* [Task details]:
Write out an exact copy of the line containing "You are a GUI" and all lines that follow it in the data below, leaving out pictures.

* [Dataset entries]:
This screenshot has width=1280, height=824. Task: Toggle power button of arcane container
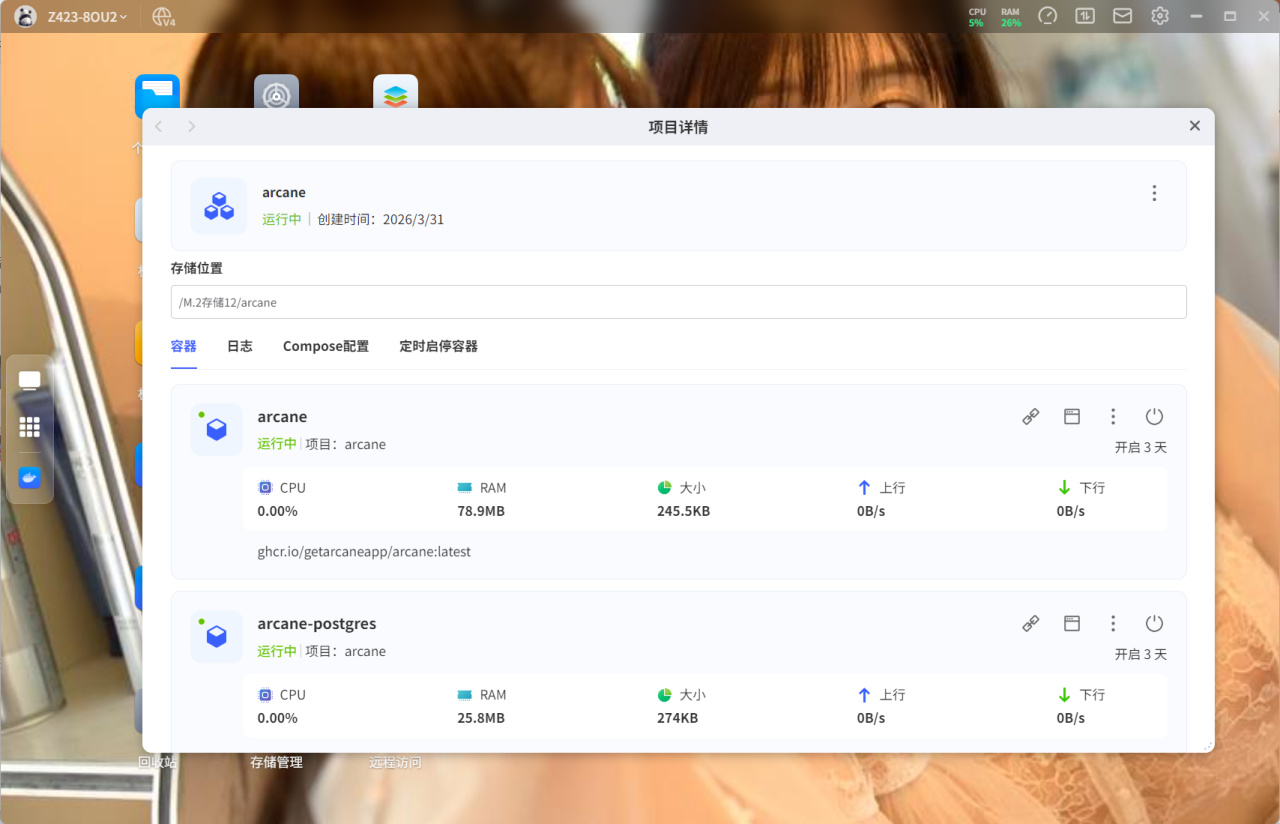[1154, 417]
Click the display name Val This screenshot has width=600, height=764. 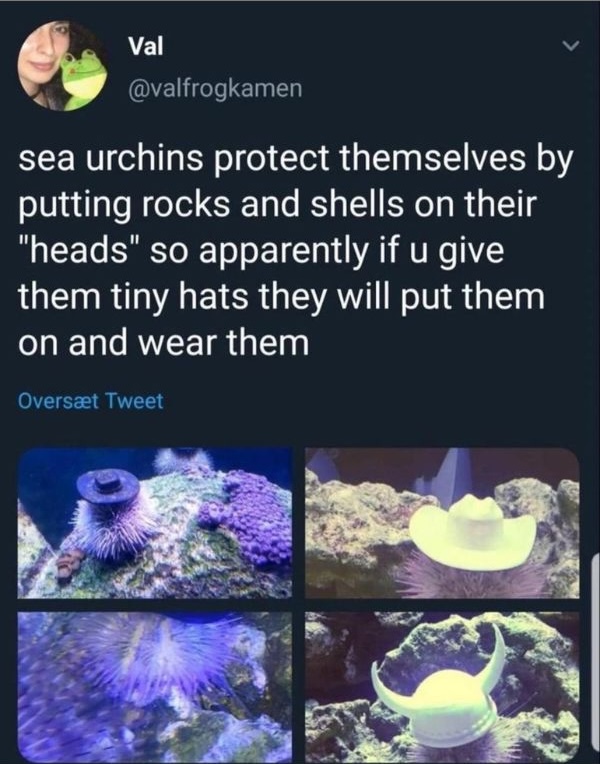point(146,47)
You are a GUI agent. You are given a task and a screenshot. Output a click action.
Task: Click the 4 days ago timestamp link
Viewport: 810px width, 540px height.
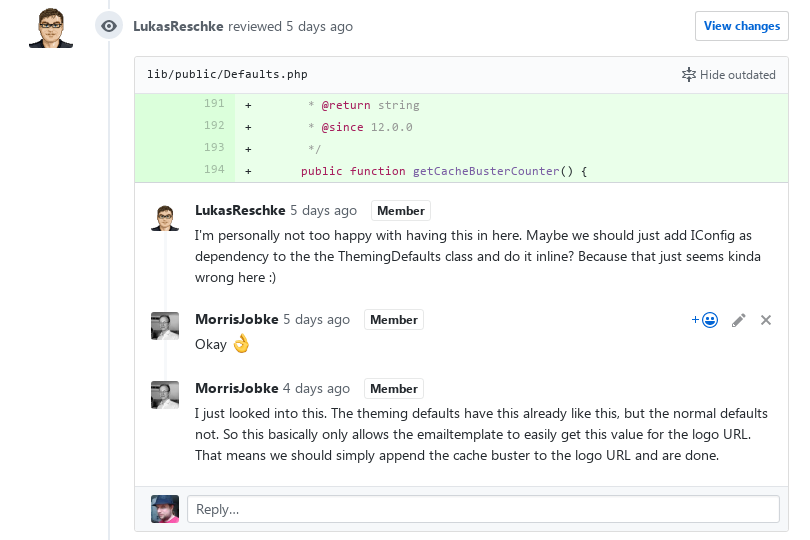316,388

* [Your solution]:
You are a GUI agent. You are given a task and a screenshot. Output a click action.
Task: Click the 4 days ago timestamp link
Viewport: 810px width, 540px height.
316,388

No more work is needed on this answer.